A very flavorful way to enjoy this high protein seed.
1/4-1/2 cup water
1 yellow or red onion, chopped
1 rib celery, chopped
1 carrot, chopped
2-3 garlic cloves, minced
2 cups quinoa, rinsed and drained
2 tsp ground cumin
1 tsp dried oregano
4 cups boiling water or vegetable broth
1/2-1 tsp salt (add only if using boiling water or unsalted broth)
1/4 cup minced fresh cilantro or parsley (optional)
Heat 1/4 cup of the water in a large pot. Add the onion, celery, carrot,
and garlic and cook and stir until the onion is soft and translucent,
about 5-10 minutes.
Add the quinoa, cumin, and oregano and cook and stir for 3 minutes. Add the boiling water and salt, if using, lower the heat, cover, and cook for about 20 minutes, or until all of the liquid has been absorbed and the quinoa has “bloomed.” Do not stir the quinoa during cooking, and make sure the lid is tight to prevent moisture from escaping.
Remove from the heat and allow the quinoa to rest for 5 to 10 minutes.

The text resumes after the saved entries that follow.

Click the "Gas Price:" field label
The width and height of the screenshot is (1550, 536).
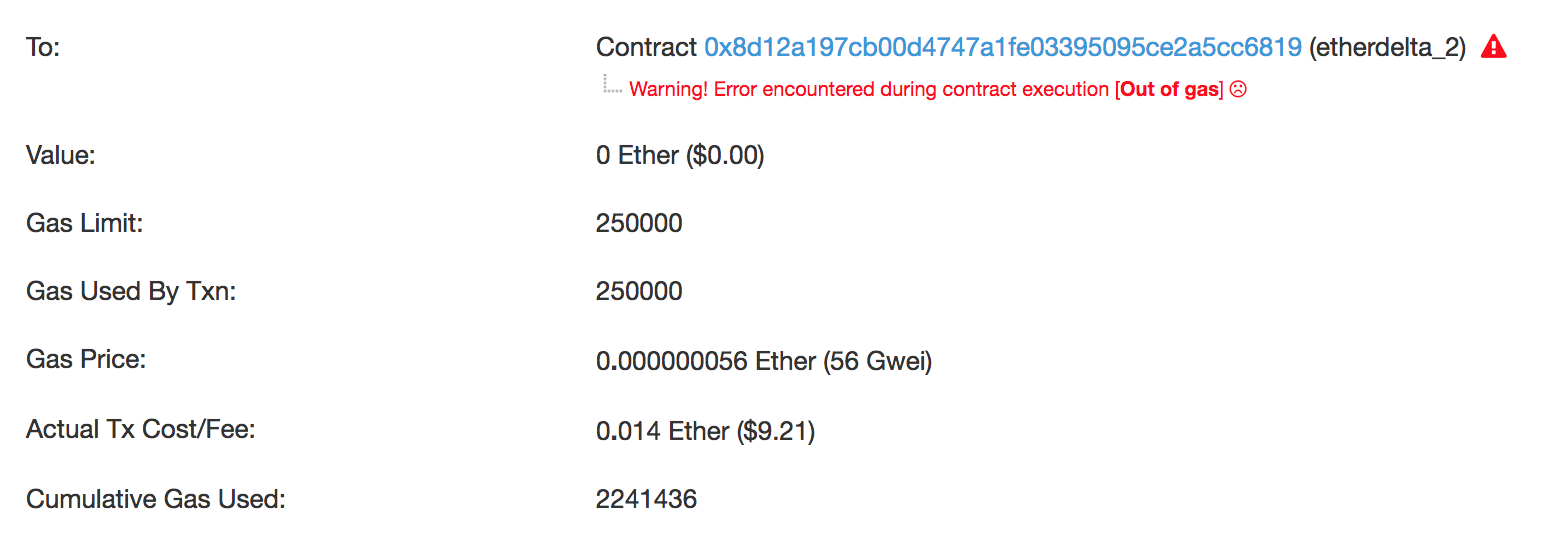coord(86,360)
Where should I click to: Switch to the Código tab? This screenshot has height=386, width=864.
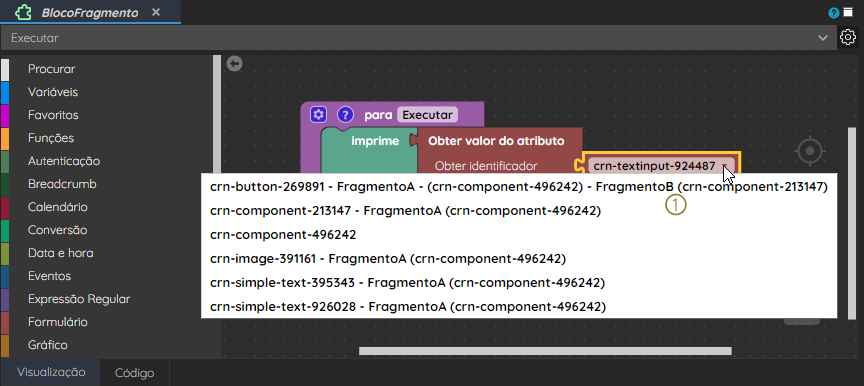click(134, 373)
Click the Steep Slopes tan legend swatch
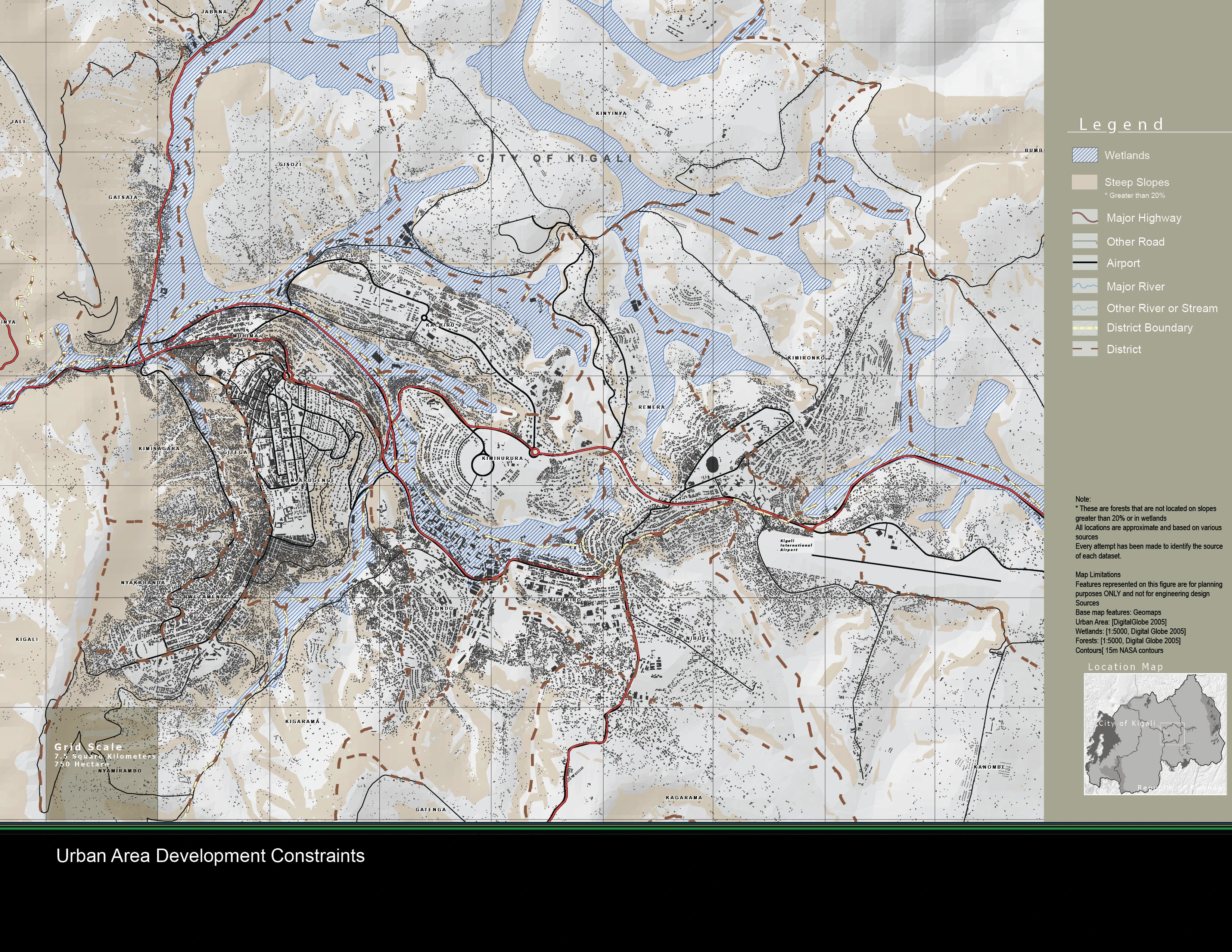Viewport: 1232px width, 952px height. tap(1084, 182)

Add the optional cilantro, fluff with a fork, and serve.
Stored in a covered container in the refrigerator, leftover Quinoa Pilaf will keep for up to 3 days.

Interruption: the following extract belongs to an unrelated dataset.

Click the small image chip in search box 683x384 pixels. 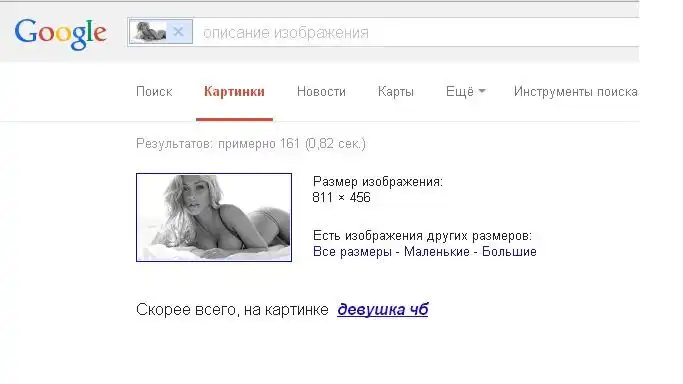(x=151, y=32)
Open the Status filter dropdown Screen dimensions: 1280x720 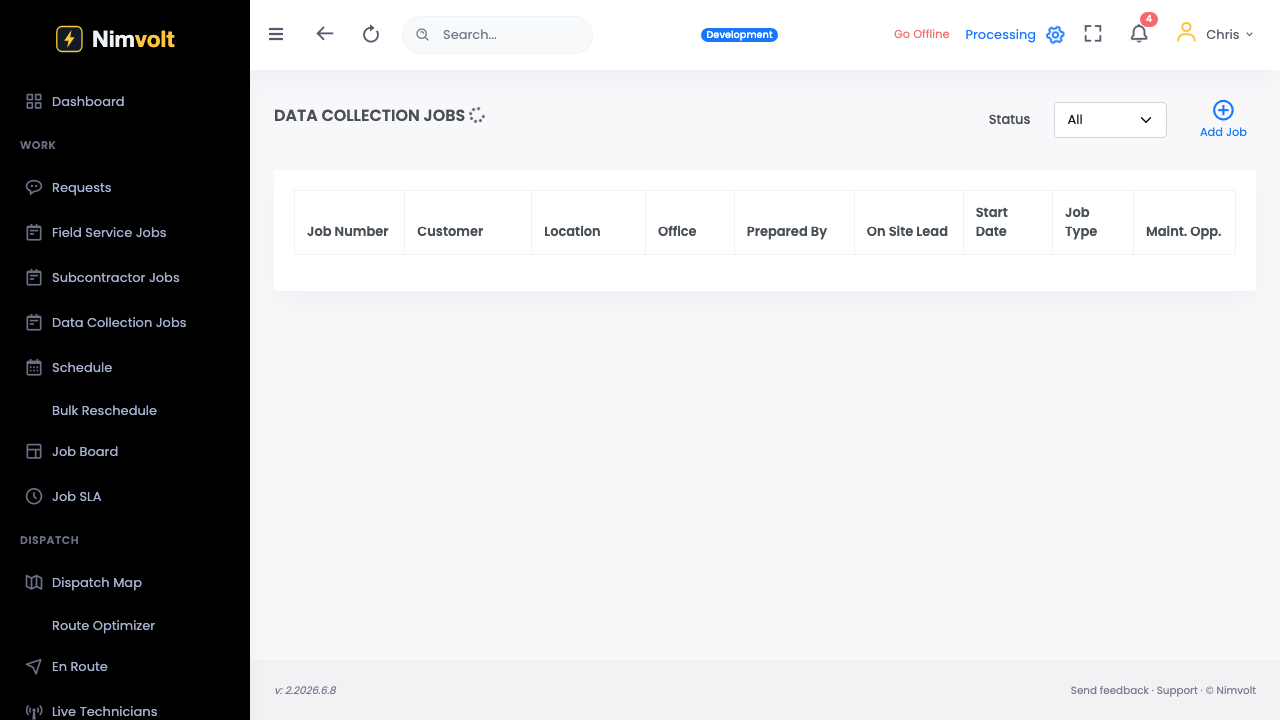click(1110, 120)
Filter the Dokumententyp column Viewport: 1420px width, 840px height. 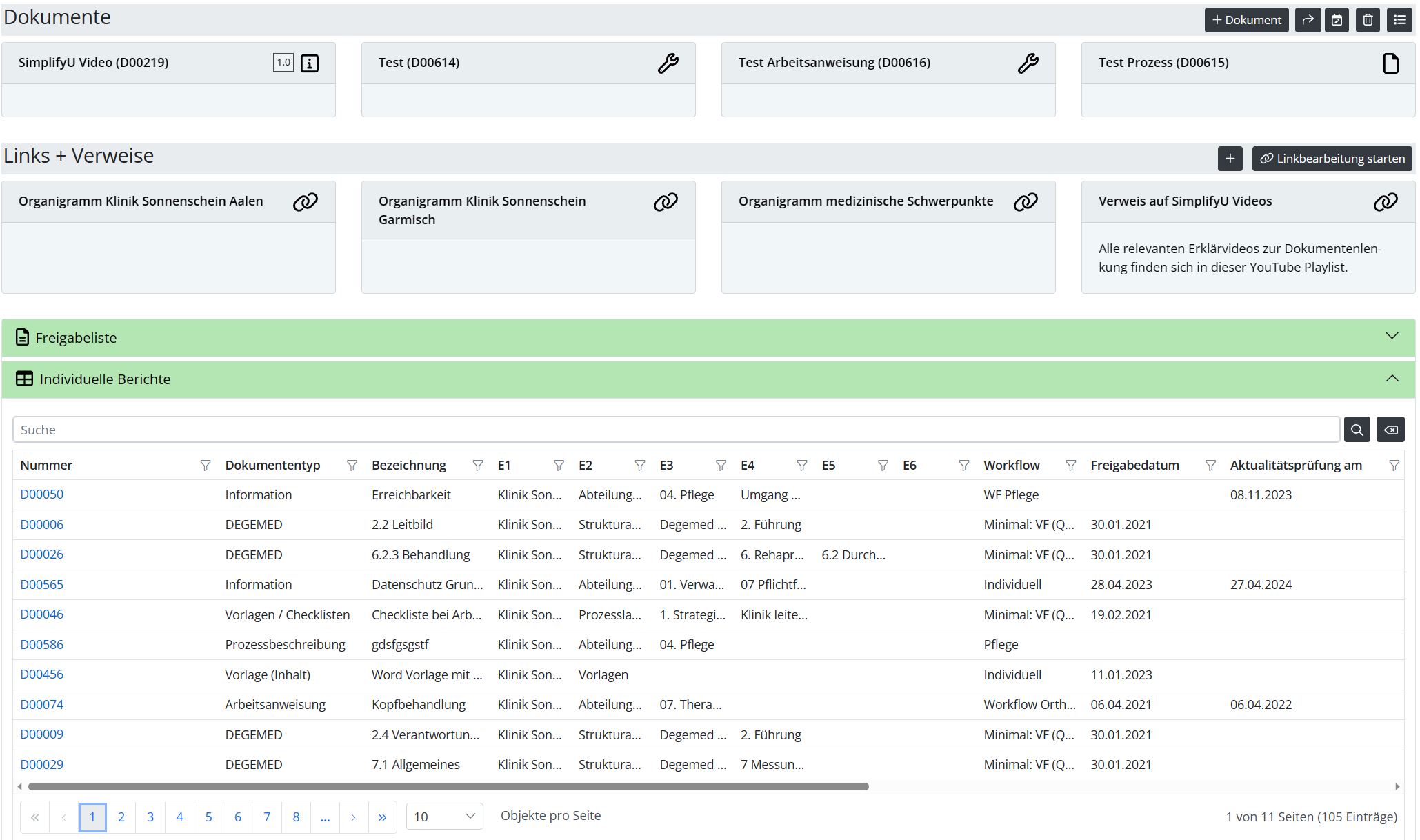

Variation: Omit the cumin and oregano and add 1 teaspoon dried thyme, rosemary, and/or sage.
PER SERVING: 172 calories; 2.6 g fat; 0.3 g saturated fat; 13.8% calories from fat; 0 mg cholesterol; 6 g protein; 32 g carbohydrate; 3.6 g sugar; 3.1 g fiber; 318 mg sodium; 45 mg calcium; 4.4 mg iron; 1.7 mg vitamin C; 647 mcg beta-carotene; 0.8 mg vitamin E
For a little extra texture, stir in 1/2 cup diced red bell pepper before serving.